[[ SELECTED EXCERPT, beginning ]]

Ruth Jenkins would like you to think about death. Specifically, the Portland-based playwright and actor wants her audience to consider end-of-life care, along with the complex web of emotions, decisions and processes that go along with it.
Jenkins’ new play, Quality of Death, explores the intersection of medicine and the process of dying in the modern world, while inviting audiences to empathize with characters attempting to die on their own terms.
The performance—which features an ensemble cast of characters going through the end-of-life process—takes a healthy dose of reality from Jenkins’ experience as a career speech-language pathologist.
“As I was working my job, which I’ve been doing for twenty-five years, there would be times that people would say things or I’d have particular experiences,” Jenkins said. “I would write them down.”
“I kept a little notebook…thinking that someday I would do this,” she said of her research process for the play.
Many of the individual stories featured in the play are inspired or drawn from her experiences with her patients, with narratives reflecting different aspects of the human experience, ranging from strangely funny to bittersweet.
Some, such as the story of an elderly man who asked if his medically challenged wife was having swallowing problems due to engaging in too much fellatio, are almost comically absurd. Others, such as Jenkins’ experience with a patient who died alone in an ambulance because his family refused to commit him to a care facility, are more tragic. Wherever they fall on the spectrum of human emotion, each story gives the script some narrative edge—an edge that can only come with the contribution of real-life experience.
Jenkins’ experience with navigating the complexities of end-of-life care aren’t limited to her professional life. Some of the impetus for writing and creating Quality of Death comes from Jenkins’ experience with the end-of-life medical decisions associated with her elderly mother’s death.
“You’ll see a lot of stuff in this play, sort of related to that,” Jenkins said of her mother’s death. “In the last day or two of her life, I was going to go pick her up from the hospital to take her to a skilled nursing facility, but when I got there the nurse said, ‘I don’t think she’s going to be going anywhere soon.’”
Jenkins’ elderly mother was suffering from severe lung failure due to a history of smoking and poor respiratory health, creating a medical situation that could only be solved with an invasive intubation procedure. When Jenkins asked if that was what she wanted—to be opened up for a breathing tube—her mother responded, “Oh, hell no.”
Jenkins’ mother requested to simply be put on a morphine drip to manage the pain as her body’s systems failed. She passed away peacefully and on her own terms, less than a day later.

[[ SELECTED EXCERPT, end ]]
[[ MATERIAL SUPPLIED, beginning ]]

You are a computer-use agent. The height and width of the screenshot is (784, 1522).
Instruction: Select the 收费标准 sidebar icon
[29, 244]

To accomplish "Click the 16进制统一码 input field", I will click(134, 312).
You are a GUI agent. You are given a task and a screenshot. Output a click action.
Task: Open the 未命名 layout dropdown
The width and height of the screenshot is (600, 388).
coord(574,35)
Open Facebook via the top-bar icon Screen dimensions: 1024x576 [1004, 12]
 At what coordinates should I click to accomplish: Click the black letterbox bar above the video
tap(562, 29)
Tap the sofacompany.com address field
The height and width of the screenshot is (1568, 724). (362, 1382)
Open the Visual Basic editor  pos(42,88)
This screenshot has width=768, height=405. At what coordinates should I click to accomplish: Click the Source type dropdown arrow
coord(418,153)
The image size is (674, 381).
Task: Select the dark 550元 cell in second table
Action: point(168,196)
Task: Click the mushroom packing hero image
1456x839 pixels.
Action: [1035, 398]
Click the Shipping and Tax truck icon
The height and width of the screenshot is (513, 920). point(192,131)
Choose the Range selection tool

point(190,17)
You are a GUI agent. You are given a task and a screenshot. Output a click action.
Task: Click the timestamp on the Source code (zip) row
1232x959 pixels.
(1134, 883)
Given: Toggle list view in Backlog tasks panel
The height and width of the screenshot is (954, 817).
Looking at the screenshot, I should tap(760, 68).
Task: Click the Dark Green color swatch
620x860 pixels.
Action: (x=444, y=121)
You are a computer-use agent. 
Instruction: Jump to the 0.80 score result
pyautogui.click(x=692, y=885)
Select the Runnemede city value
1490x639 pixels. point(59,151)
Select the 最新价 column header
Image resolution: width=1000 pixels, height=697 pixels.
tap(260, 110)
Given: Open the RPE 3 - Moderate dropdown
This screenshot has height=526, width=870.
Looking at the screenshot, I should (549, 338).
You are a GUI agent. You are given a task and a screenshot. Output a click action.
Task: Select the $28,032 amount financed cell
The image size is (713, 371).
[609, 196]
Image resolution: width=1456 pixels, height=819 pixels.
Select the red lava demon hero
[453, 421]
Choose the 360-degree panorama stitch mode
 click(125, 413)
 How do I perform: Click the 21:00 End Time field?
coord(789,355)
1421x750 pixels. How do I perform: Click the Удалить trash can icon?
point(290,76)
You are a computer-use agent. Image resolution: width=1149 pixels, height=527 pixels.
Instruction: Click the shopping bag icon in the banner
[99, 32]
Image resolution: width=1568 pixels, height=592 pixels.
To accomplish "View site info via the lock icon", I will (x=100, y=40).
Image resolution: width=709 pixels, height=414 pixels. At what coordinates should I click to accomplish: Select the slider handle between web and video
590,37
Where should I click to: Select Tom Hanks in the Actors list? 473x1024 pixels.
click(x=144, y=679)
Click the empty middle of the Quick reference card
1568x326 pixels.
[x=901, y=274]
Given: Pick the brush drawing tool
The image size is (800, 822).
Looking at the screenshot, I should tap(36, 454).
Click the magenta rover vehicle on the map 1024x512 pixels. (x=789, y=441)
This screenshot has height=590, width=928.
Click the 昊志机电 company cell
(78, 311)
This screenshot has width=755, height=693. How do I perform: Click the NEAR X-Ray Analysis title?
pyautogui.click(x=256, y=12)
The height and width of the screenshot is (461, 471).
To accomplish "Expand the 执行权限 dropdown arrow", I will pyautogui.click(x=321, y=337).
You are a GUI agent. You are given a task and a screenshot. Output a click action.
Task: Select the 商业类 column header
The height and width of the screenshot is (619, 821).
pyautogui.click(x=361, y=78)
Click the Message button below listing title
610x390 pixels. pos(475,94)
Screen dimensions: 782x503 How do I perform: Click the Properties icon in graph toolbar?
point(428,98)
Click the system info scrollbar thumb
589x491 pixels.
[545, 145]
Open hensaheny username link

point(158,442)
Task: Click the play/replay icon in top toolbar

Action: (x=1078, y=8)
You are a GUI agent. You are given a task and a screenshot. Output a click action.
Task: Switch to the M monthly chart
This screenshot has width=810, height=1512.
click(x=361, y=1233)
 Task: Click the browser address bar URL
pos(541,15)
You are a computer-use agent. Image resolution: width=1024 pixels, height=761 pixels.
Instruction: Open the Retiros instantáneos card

[[ MATERIAL SUPPLIED, end ]]

### DESCRIPTION OF THE TASK
According to the article on the play Quality of Death, what did Jenkins' mother ask for instead of a breathing tube?

### RESPONSE AREA
To be put on a morphine drip to manage the pain.